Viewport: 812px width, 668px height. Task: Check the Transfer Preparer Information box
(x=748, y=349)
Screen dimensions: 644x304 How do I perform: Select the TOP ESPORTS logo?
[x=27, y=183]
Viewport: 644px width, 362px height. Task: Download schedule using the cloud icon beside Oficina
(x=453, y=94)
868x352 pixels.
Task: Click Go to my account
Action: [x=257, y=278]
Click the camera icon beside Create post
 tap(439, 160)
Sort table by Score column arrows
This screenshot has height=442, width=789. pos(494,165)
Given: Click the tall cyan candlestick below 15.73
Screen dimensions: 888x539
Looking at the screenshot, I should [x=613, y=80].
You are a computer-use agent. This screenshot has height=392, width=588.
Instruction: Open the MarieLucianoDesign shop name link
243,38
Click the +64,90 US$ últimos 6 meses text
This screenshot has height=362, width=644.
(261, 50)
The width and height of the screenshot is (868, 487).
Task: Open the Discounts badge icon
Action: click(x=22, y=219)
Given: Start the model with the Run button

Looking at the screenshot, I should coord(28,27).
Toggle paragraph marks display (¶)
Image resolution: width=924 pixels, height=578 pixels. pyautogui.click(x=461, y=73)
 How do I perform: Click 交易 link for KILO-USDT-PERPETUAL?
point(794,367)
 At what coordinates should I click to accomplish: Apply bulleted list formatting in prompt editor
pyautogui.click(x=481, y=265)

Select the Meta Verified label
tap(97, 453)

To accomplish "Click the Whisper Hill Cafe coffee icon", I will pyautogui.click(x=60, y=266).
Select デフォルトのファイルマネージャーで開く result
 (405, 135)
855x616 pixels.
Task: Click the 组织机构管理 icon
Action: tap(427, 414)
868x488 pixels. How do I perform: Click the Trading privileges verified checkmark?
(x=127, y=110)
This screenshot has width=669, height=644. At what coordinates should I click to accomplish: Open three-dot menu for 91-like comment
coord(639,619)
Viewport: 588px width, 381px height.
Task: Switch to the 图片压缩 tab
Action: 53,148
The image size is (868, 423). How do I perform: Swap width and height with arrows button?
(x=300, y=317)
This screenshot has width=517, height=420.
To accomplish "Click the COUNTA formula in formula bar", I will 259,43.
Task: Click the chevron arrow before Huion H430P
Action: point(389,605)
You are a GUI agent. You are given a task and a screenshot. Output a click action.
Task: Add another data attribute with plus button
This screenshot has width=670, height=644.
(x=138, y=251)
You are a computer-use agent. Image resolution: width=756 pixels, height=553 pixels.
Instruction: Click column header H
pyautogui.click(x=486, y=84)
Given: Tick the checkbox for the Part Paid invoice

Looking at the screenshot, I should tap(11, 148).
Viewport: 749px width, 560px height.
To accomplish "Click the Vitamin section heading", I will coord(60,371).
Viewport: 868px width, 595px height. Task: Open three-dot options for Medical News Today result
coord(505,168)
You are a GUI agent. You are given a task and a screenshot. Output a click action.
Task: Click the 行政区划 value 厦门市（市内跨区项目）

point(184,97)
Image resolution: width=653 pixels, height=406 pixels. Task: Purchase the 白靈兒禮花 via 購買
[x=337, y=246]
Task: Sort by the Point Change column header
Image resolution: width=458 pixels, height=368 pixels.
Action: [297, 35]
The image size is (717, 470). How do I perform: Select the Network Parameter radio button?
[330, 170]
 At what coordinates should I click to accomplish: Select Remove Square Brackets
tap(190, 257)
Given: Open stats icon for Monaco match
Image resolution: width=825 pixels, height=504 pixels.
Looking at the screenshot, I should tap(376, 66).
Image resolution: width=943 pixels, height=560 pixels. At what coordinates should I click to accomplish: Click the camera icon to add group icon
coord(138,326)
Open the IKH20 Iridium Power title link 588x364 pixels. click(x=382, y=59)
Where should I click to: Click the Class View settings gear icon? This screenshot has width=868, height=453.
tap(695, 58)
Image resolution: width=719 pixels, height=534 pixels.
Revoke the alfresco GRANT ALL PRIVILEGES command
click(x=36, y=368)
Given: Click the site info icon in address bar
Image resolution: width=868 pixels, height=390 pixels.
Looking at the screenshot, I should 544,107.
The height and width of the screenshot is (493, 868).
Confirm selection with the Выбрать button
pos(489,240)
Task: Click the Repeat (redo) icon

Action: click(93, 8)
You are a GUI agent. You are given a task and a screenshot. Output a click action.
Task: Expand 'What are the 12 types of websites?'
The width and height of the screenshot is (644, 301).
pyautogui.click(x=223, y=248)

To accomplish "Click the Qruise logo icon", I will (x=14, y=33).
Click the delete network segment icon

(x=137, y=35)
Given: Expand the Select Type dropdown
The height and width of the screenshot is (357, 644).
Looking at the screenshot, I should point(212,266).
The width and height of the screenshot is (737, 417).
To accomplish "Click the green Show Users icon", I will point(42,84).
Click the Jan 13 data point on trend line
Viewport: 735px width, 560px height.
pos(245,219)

» Prompt: Could you reproduce every record exactly as shown above?

» Answer section:
Viewport: 812px width, 668px height. Task: Check the Transfer Preparer Information box
(x=748, y=349)
Screen dimensions: 644x304 How do I perform: Select the TOP ESPORTS logo?
[x=27, y=183]
Viewport: 644px width, 362px height. Task: Download schedule using the cloud icon beside Oficina
(x=453, y=94)
868x352 pixels.
Task: Click Go to my account
Action: [x=257, y=278]
Click the camera icon beside Create post
 tap(439, 160)
Sort table by Score column arrows
This screenshot has height=442, width=789. pos(494,165)
Given: Click the tall cyan candlestick below 15.73
Screen dimensions: 888x539
Looking at the screenshot, I should [x=613, y=80].
You are a computer-use agent. This screenshot has height=392, width=588.
Instruction: Open the MarieLucianoDesign shop name link
243,38
Click the +64,90 US$ últimos 6 meses text
This screenshot has height=362, width=644.
(261, 50)
The width and height of the screenshot is (868, 487).
Task: Open the Discounts badge icon
Action: click(x=22, y=219)
Given: Start the model with the Run button

Looking at the screenshot, I should coord(28,27).
Toggle paragraph marks display (¶)
Image resolution: width=924 pixels, height=578 pixels. pyautogui.click(x=461, y=73)
 How do I perform: Click 交易 link for KILO-USDT-PERPETUAL?
point(794,367)
 At what coordinates should I click to accomplish: Apply bulleted list formatting in prompt editor
pyautogui.click(x=481, y=265)

Select the Meta Verified label
tap(97, 453)

To accomplish "Click the Whisper Hill Cafe coffee icon", I will pyautogui.click(x=60, y=266).
Select デフォルトのファイルマネージャーで開く result
 (405, 135)
855x616 pixels.
Task: Click the 组织机构管理 icon
Action: tap(427, 414)
868x488 pixels. How do I perform: Click the Trading privileges verified checkmark?
(x=127, y=110)
This screenshot has width=669, height=644. At what coordinates should I click to accomplish: Open three-dot menu for 91-like comment
coord(639,619)
Viewport: 588px width, 381px height.
Task: Switch to the 图片压缩 tab
Action: 53,148
The image size is (868, 423). How do I perform: Swap width and height with arrows button?
(x=300, y=317)
This screenshot has width=517, height=420.
To accomplish "Click the COUNTA formula in formula bar", I will 259,43.
Task: Click the chevron arrow before Huion H430P
Action: point(389,605)
You are a GUI agent. You are given a task and a screenshot. Output a click action.
Task: Add another data attribute with plus button
This screenshot has width=670, height=644.
(x=138, y=251)
You are a computer-use agent. Image resolution: width=756 pixels, height=553 pixels.
Instruction: Click column header H
pyautogui.click(x=486, y=84)
Given: Tick the checkbox for the Part Paid invoice

Looking at the screenshot, I should tap(11, 148).
Viewport: 749px width, 560px height.
To accomplish "Click the Vitamin section heading", I will coord(60,371).
Viewport: 868px width, 595px height. Task: Open three-dot options for Medical News Today result
coord(505,168)
You are a GUI agent. You are given a task and a screenshot. Output a click action.
Task: Click the 行政区划 value 厦门市（市内跨区项目）

point(184,97)
Image resolution: width=653 pixels, height=406 pixels. Task: Purchase the 白靈兒禮花 via 購買
[x=337, y=246]
Task: Sort by the Point Change column header
Image resolution: width=458 pixels, height=368 pixels.
Action: [297, 35]
The image size is (717, 470). How do I perform: Select the Network Parameter radio button?
[330, 170]
 At what coordinates should I click to accomplish: Select Remove Square Brackets
tap(190, 257)
Given: Open stats icon for Monaco match
Image resolution: width=825 pixels, height=504 pixels.
Looking at the screenshot, I should tap(376, 66).
Image resolution: width=943 pixels, height=560 pixels. At what coordinates should I click to accomplish: Click the camera icon to add group icon
coord(138,326)
Open the IKH20 Iridium Power title link 588x364 pixels. click(x=382, y=59)
Where should I click to: Click the Class View settings gear icon? This screenshot has width=868, height=453.
tap(695, 58)
Image resolution: width=719 pixels, height=534 pixels.
Revoke the alfresco GRANT ALL PRIVILEGES command
click(x=36, y=368)
Given: Click the site info icon in address bar
Image resolution: width=868 pixels, height=390 pixels.
Looking at the screenshot, I should 544,107.
The height and width of the screenshot is (493, 868).
Confirm selection with the Выбрать button
pos(489,240)
Task: Click the Repeat (redo) icon

Action: click(93, 8)
You are a GUI agent. You are given a task and a screenshot. Output a click action.
Task: Expand 'What are the 12 types of websites?'
The width and height of the screenshot is (644, 301).
pyautogui.click(x=223, y=248)

To accomplish "Click the Qruise logo icon", I will (x=14, y=33).
Click the delete network segment icon

(x=137, y=35)
Given: Expand the Select Type dropdown
The height and width of the screenshot is (357, 644).
Looking at the screenshot, I should point(212,266).
The width and height of the screenshot is (737, 417).
To accomplish "Click the green Show Users icon", I will point(42,84).
Click the Jan 13 data point on trend line
Viewport: 735px width, 560px height.
pos(245,219)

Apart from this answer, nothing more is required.